This is how I am answering your prayers.

Over the past year especially I had asked God for more of Himself. I wanted to draw closer in my walk with the Lord. I wanted to be used by Him. I wanted Him to rid me of everything that wasn’t in line with that. So it occurred to me that Him allowing me to feel the temporary, intermittent emotions of anxiety was for sure a way to increase my dependence on Him. It wasn’t that I felt He caused these feelings. No. They definitely were not of God or what He intended for my life. Instead they were the side effects of a sinful, fallen world. So while He had all authority and power to break the chains of anxiety and rid me of the spirit of depression, I also saw how allowing these things to touch me drew me into closer dependence and trust on Him. His power was indeed made perfect in my weakness.

Last week I felt like I was running on empty. I wonder sometimes if it’s just being a woman. Or maybe it’s being a working mom. But other times I realize it’s just part of the human condition. Throughout my brief episode of unhappiness I did persist in joy. Did I feel joyful?! No, not really, but under the surface of my visceral emotions flowed a steady stream of certainty. It was the joy of knowing the Lord held me, even if I couldn’t feel it. It was the river of the Holy Spirit, my faith in Him. So many times when I felt hopeless in my emotions I would simply repeat the same phrases to Jesus.

I trust you.

I love you.

Help me.

Slowly I climbed out of the pit, and I am certain the rope thrown to me was divinely woven in patient love. Though I couldn’t see the way out I never let go of that rope, and He never let go of me. I am reminded of the familiar Psalm, Weeping may tarry for the night, but joy comes with the morning.

Thank you, Lord, that my joy is here, it has never left, and it never will.

When I Couldn’t Pray Depression Away

July 9, 2017 by brieann.rn@gmail.com

My eyes fluttered open slowly, while eager rays of luxurious sunshine tried their best to break through my closed blinds. I turned to my right and saw the sleeping face of my toddler daughter, so lovely as her tiny nose sniffed the air above her, and long lashes curled towards the ceiling. I bet even the angels blushed at her beauty, and although the sight of her caused my heart to be happy, overall I was not. I found that odd. 

Normally a very optimistic and joyful person, I didn’t take well to waking in a foul mood. But it wasn’t just foul, it felt rather hopeless. That was the worst feeling of all. Indeed for a third day in a row I had awoken to sadness, and for the life of me I couldn’t pinpoint anything that I considered adequate cause. Yes, there had been upset, unexpected events, and even stress, but nothing that my logical mind thought should be causing me distress. Now if only my heart could agree. 

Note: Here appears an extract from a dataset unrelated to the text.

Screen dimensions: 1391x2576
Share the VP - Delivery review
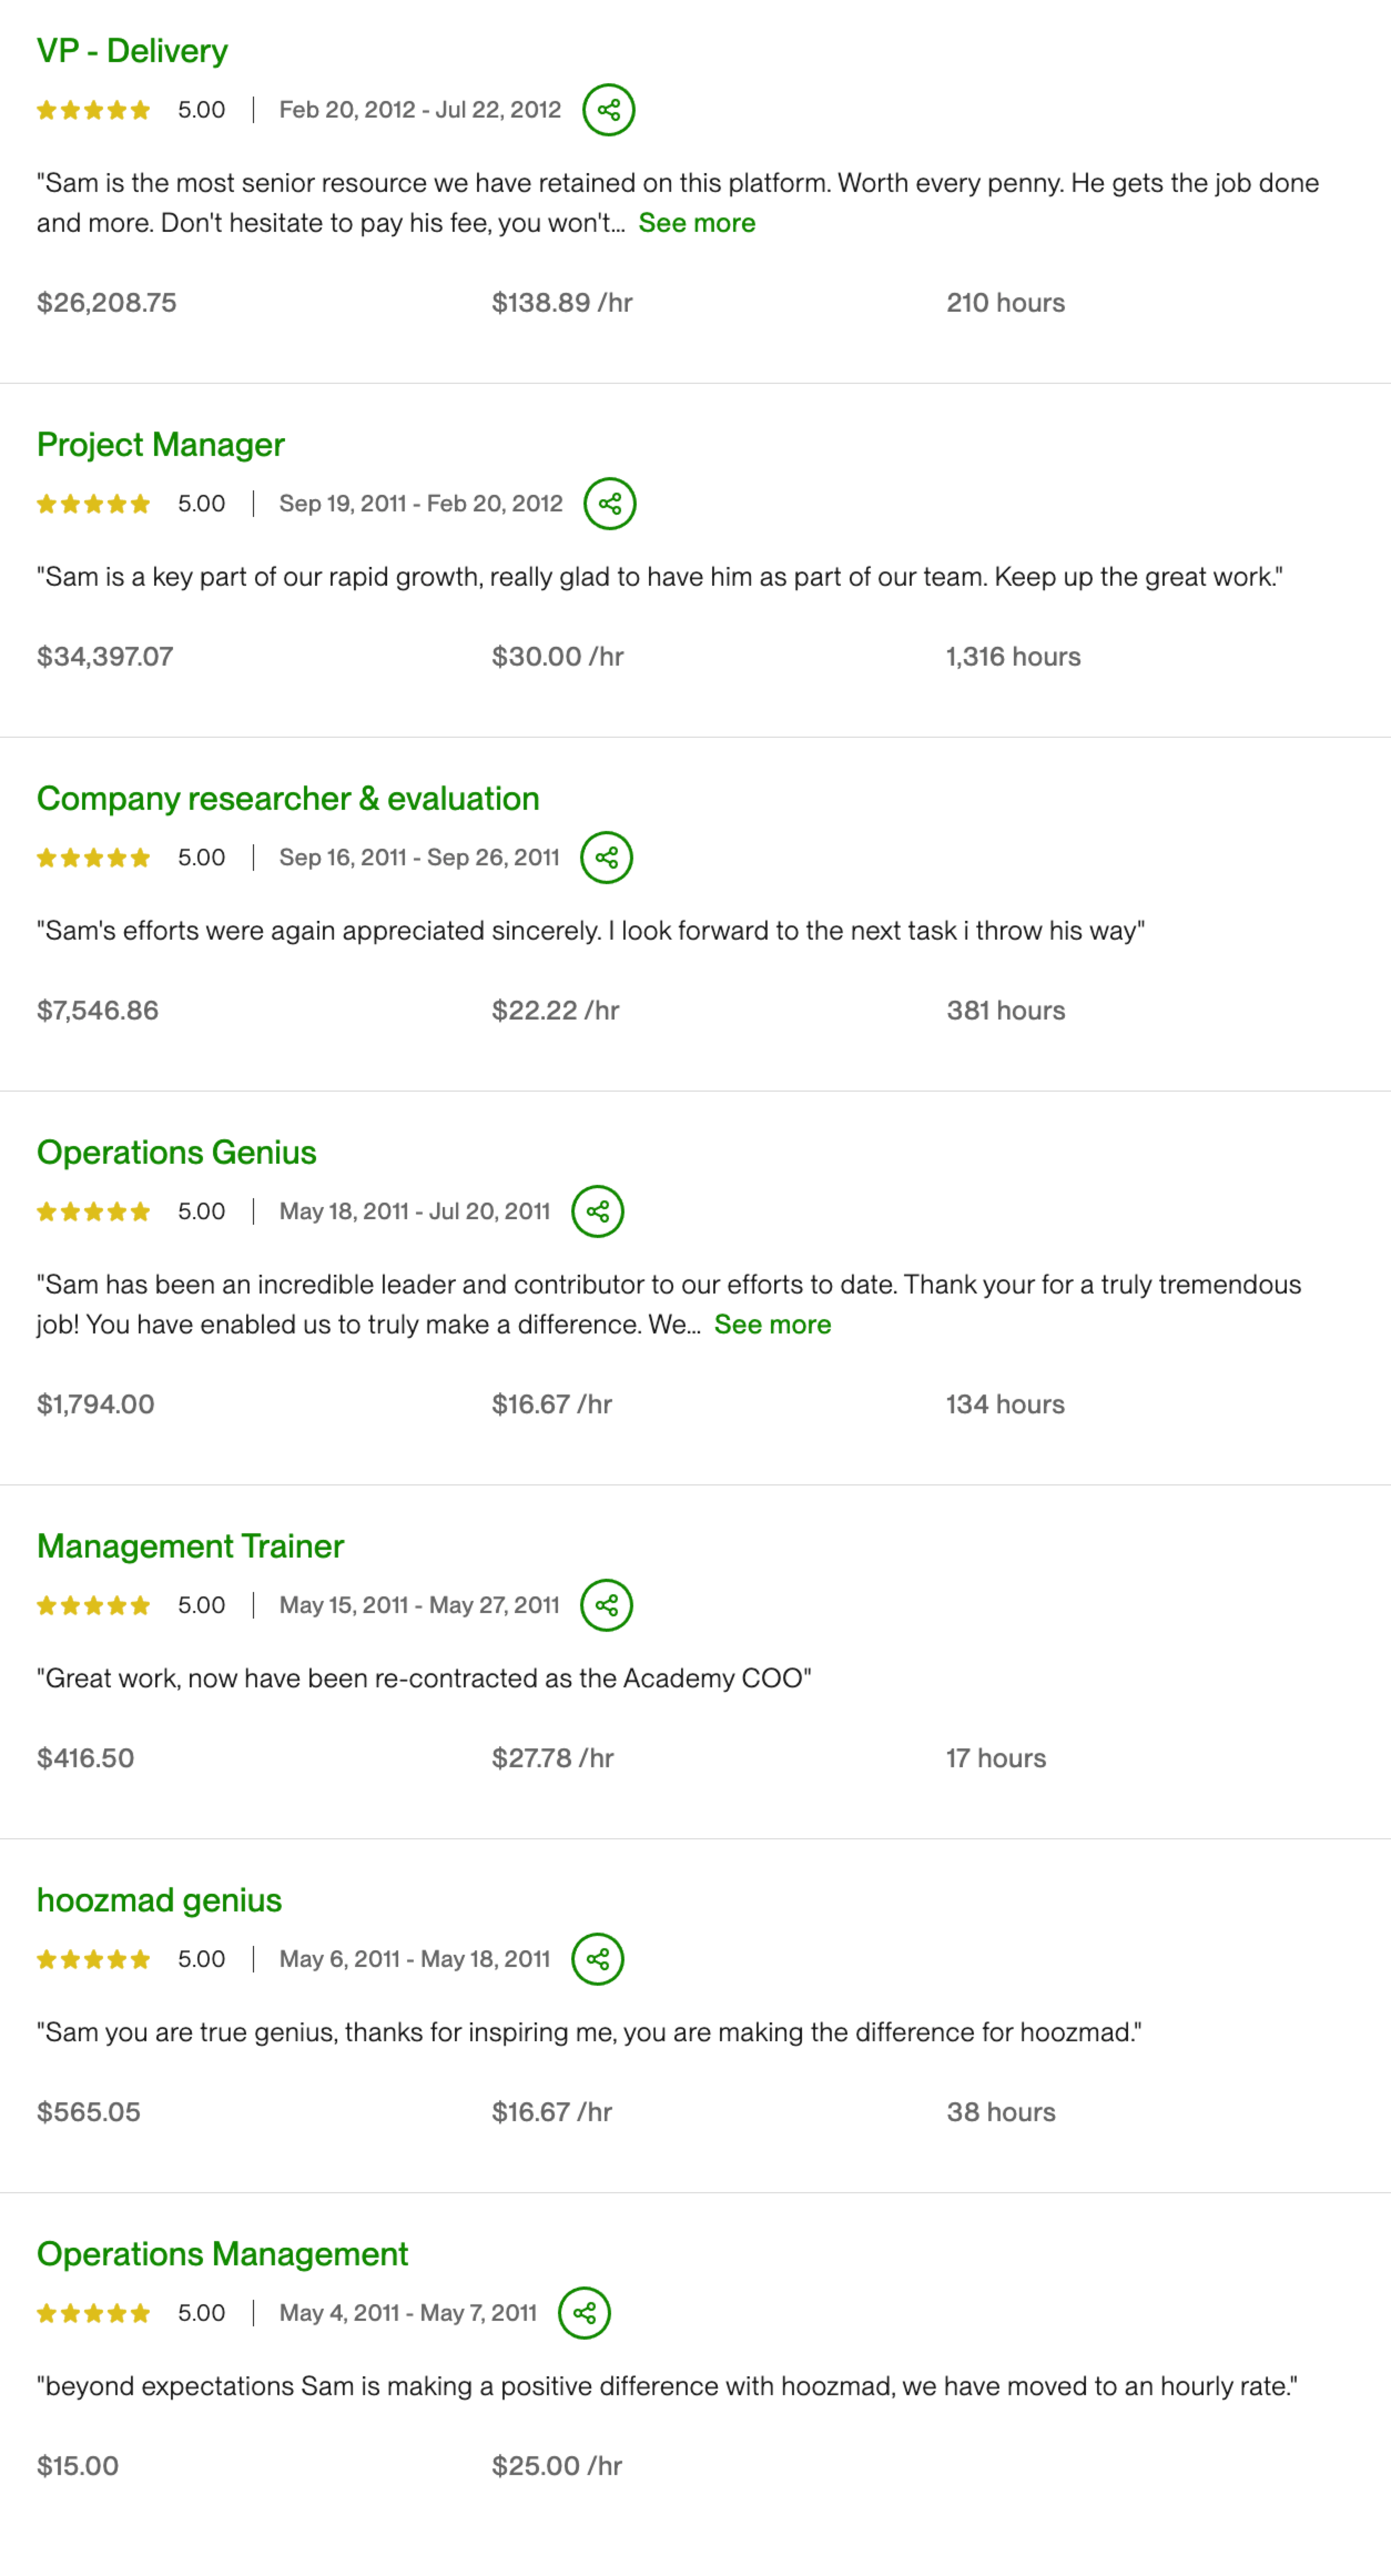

With the onslaught of bad feeling and melancholy sadness there was also frustration. In fact I felt oddly guilty for my persistent poor mood, after all, in my opinion my life was absolutely the best. So how could a woman who had everything she could possibly want feel as if she was lacking? Instead of the contentment I desired to reside within me, I felt as if it had been replaced by a hole. Visions of water circling the bathtub drain come to mind, as that’s what it felt was happening to the hope and peace that normally prevailed in my life. They were draining right out!

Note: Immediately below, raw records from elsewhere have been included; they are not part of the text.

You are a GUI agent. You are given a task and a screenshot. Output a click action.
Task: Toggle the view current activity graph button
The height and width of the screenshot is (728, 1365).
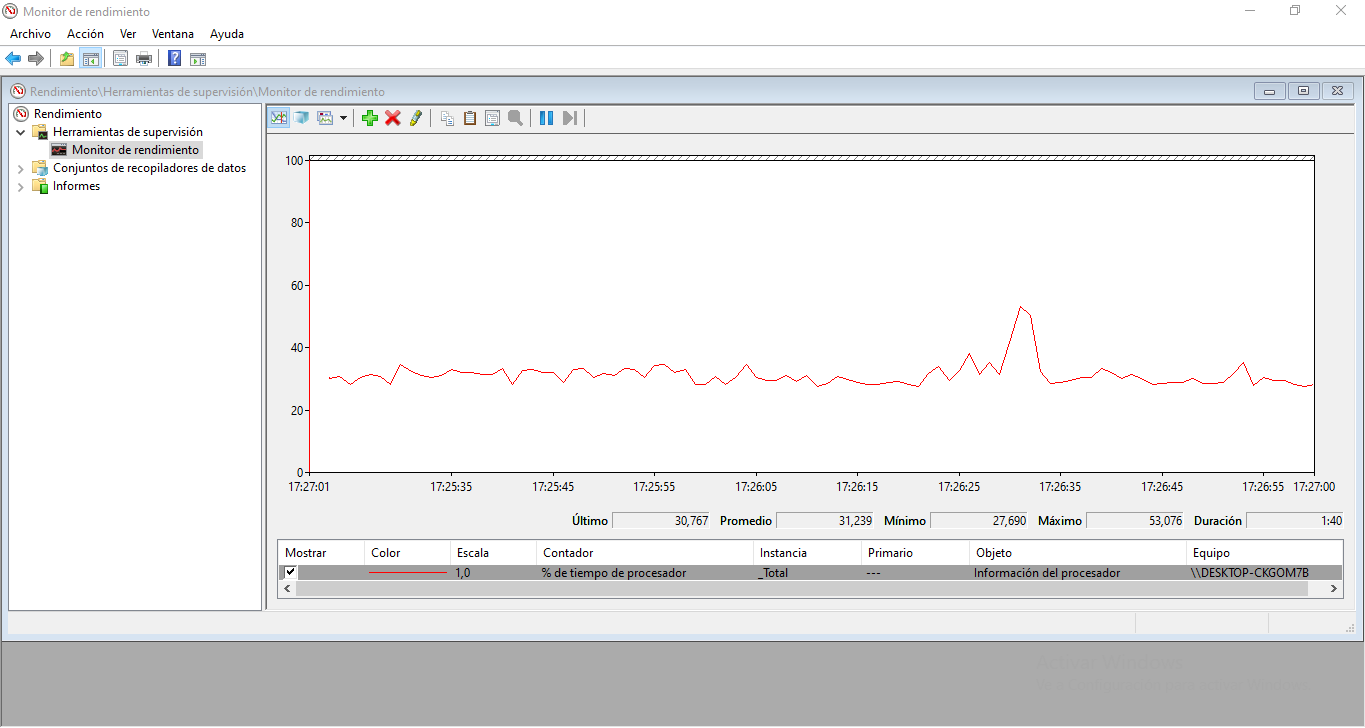[278, 118]
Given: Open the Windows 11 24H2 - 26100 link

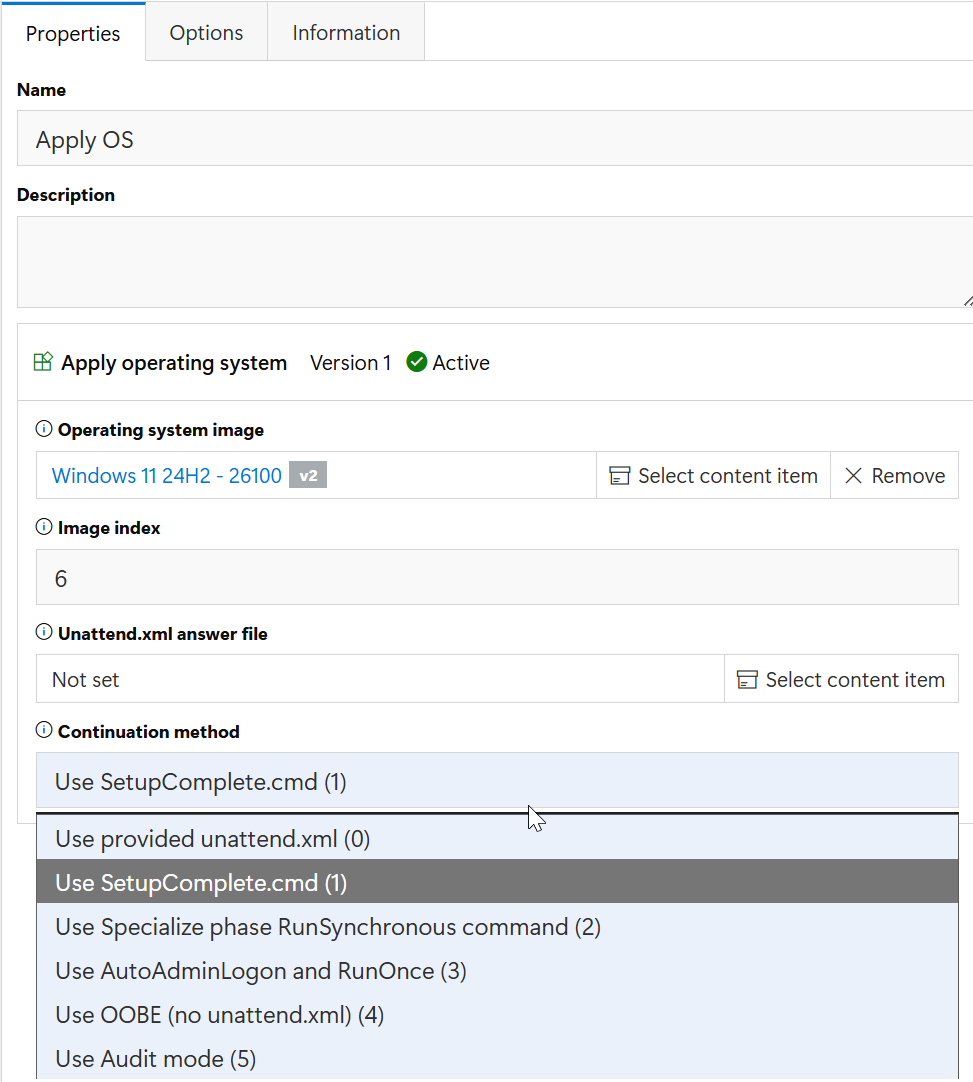Looking at the screenshot, I should click(166, 475).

I did the only thing I knew to do, the thing that normally made me feel good. I prayed. And I prayed. I put on the armor of God, I read devotions, and I listened to worship music. It seemed to help, but the next thing I knew I’d be down in the dumps again. I wondered why it wasn’t working. Why couldn’t I pray my depression away, and it be gone for good?

Instead I would wake again the next day, and the first thought on my mind, aside from bad dreams I had experienced, was the realization that I still felt blue. Beyond blue. 

I began to crave God’s word as it seemed to be the only thing that helped. Even though the good feelings didn’t last, the peace I felt after reading scripture was worth it, so I read more. I dove into the Bible when I woke, and I would put my phone down at night, reaching for His book again before bed. I meditated on His goodness, and I just kept telling God that I trusted Him. 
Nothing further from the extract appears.